We mill and season almost all the timber we sell - from trees which have fallen or been felled in and around London.

There is no established market for these trees. To find them we rely on our ever expanding network of 'tree champions' - tree surgeons, tree officers in borough councils, local people and more. Like us, they are eager to give fallen trees a second life.

Turning a huge tree trunk into high quality hardwood timber takes time, money, patience and a lot of heavy lifting - six steps in our book.  

Oak tree in Barnet London

Step 1

Tree felling

Over 5,000 trees are felled in and around London every year.
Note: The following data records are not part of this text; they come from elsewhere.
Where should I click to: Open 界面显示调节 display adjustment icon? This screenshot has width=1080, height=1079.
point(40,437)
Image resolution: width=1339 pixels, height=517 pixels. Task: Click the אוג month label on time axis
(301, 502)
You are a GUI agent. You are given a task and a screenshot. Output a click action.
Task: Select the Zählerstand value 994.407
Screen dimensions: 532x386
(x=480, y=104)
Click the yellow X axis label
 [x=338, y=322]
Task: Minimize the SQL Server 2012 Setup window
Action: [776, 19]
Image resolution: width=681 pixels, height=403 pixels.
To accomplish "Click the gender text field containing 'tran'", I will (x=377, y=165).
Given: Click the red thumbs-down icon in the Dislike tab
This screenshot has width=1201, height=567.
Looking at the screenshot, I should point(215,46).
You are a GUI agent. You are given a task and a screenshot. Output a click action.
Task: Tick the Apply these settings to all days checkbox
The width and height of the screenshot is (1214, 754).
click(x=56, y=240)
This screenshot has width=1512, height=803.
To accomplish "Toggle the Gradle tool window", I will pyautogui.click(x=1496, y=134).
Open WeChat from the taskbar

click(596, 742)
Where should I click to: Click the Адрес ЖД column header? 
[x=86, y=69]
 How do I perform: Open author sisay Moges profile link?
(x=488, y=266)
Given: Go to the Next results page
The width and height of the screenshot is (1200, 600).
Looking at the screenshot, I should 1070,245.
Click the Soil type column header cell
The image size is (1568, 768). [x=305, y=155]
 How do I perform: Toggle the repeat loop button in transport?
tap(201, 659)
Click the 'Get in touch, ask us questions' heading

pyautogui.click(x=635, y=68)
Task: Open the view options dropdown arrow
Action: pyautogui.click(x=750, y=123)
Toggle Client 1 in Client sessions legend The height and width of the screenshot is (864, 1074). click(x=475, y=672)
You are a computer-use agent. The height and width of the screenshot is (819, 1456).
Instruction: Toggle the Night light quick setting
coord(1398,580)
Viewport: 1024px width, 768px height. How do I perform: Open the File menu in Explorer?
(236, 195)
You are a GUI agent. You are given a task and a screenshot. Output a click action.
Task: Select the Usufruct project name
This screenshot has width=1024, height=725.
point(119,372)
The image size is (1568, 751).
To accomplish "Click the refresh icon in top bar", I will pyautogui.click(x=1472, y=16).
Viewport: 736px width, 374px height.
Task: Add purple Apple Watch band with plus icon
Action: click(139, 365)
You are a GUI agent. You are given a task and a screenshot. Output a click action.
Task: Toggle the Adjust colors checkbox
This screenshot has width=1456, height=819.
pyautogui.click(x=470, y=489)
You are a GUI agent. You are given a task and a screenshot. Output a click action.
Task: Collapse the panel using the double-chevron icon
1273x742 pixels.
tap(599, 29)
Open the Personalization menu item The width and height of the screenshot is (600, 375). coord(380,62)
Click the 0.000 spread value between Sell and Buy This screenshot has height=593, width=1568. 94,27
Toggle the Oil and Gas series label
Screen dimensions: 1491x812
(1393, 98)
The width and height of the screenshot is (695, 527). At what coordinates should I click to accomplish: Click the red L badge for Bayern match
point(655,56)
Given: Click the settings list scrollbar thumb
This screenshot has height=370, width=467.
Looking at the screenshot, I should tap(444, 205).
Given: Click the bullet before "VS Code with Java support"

Many have reached the end of their lives and become unsafe; others need to be removed to make way for developments.

Tree felling is always carried out by tree surgeons who have the skills and equipment required to remove trees safely and with minimum disruption.

Felled horse Chestnut tree trunk being loaded onto lorry with crane

Step 2


Once felled, we liaise with the tree surgeons to pick up the trunk and major stems and transport them to our yard for milling.

A large tree - like this one which fell in South Finchley - may need to be cut into sections if it is to fit onto the lorry.

Hardwood timber trunk being milled outdoors

step 3


Each section of the tree is carefully milled into boards using a specialist Woodmizer timber mill, ready to be seasoned.

Urban trees can be a little wonky and contain nails and even bomb shrapnel making milling a challenge.

Hardwood timber stacked to air dry

Step 4

air drying

Milled boards are carefully stacked between thin sticks and left in the open air to season for up to two years.

Air naturally circulates around the boards, gradually reducing the high moisture content of the freshly cut 'green' timber to a much lower level. This increases the strength, durability and elasticity of the timber.

EBAC timber kiln drying control unit

Step 5

Kiln drying

After the timber has lost most of its moisture to the air, it is placed in one of our two kilns for around a week.

Operating at between 40-50 °C, the kilns reduce the timber's moisture content further to around 12% - 18%, making it suitable for furniture used indoors. In summer, when outdoor temperatures are high, kiln drying is often not required.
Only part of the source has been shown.